CS432 Proj 4 : Join Algorithms
Sample Report
This is a union of several good reports that I received, minus
the tables, the graphs, and explanation of how the
statistics are collected. Numbers mentioned below are based on
buffer size 50 and 10000 records per relation.
The purpose of this sample report is to give an idea of what
is expected. You don't have to mention everything to get full
marks (40).
1. Effect of Block Size in Block NLJ
- When block size increases, number of misses and
pin requests decrease.
- We store more records from R in memory, and
making fewer passes through S.
- When block size increases, running time
decreases, until the block size reaches about 1000
tuples, then the running time increases again, slightly.

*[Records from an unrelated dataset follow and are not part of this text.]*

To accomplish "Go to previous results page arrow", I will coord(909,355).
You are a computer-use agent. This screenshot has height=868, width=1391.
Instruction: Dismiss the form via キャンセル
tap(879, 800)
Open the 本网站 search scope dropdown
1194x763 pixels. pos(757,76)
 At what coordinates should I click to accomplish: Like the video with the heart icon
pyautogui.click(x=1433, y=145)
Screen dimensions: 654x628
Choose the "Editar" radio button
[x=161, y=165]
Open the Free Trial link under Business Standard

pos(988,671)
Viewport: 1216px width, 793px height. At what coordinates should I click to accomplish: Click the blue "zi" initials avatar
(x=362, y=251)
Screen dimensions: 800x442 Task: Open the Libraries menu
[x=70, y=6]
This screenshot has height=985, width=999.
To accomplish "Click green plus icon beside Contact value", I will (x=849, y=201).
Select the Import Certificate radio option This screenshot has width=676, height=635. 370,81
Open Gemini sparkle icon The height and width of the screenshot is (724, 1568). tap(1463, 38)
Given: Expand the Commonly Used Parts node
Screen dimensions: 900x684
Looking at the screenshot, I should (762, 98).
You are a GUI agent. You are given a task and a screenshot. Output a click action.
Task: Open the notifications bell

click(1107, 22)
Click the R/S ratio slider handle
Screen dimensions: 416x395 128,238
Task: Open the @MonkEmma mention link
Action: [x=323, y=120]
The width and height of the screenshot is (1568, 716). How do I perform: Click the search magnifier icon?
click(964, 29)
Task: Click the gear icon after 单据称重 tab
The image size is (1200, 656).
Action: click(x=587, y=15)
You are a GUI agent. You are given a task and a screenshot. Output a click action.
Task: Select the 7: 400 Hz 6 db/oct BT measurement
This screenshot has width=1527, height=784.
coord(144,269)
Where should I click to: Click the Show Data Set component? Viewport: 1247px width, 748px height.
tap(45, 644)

- The more tuples we store in the block, the longer
the time we have to search through the block to
find the matching tuple. Increment of running
time is due to increment in computational time
rather than disk I/O time. (Since the number of
misses actually decreases.)
- When block size equals to 1, Block NLJ is the
same as Tuple-At-A-Time NLJ. But when we increment the
block size by 1, (change from 1 to 2), the performance
improves significantly.
2. Comparisons of the four algorithms
- Tuple-At-A-Time NLJ is bloody slow.
- We scan through S for each tuple in R. It results in
high number of pin requests (about 2 millions).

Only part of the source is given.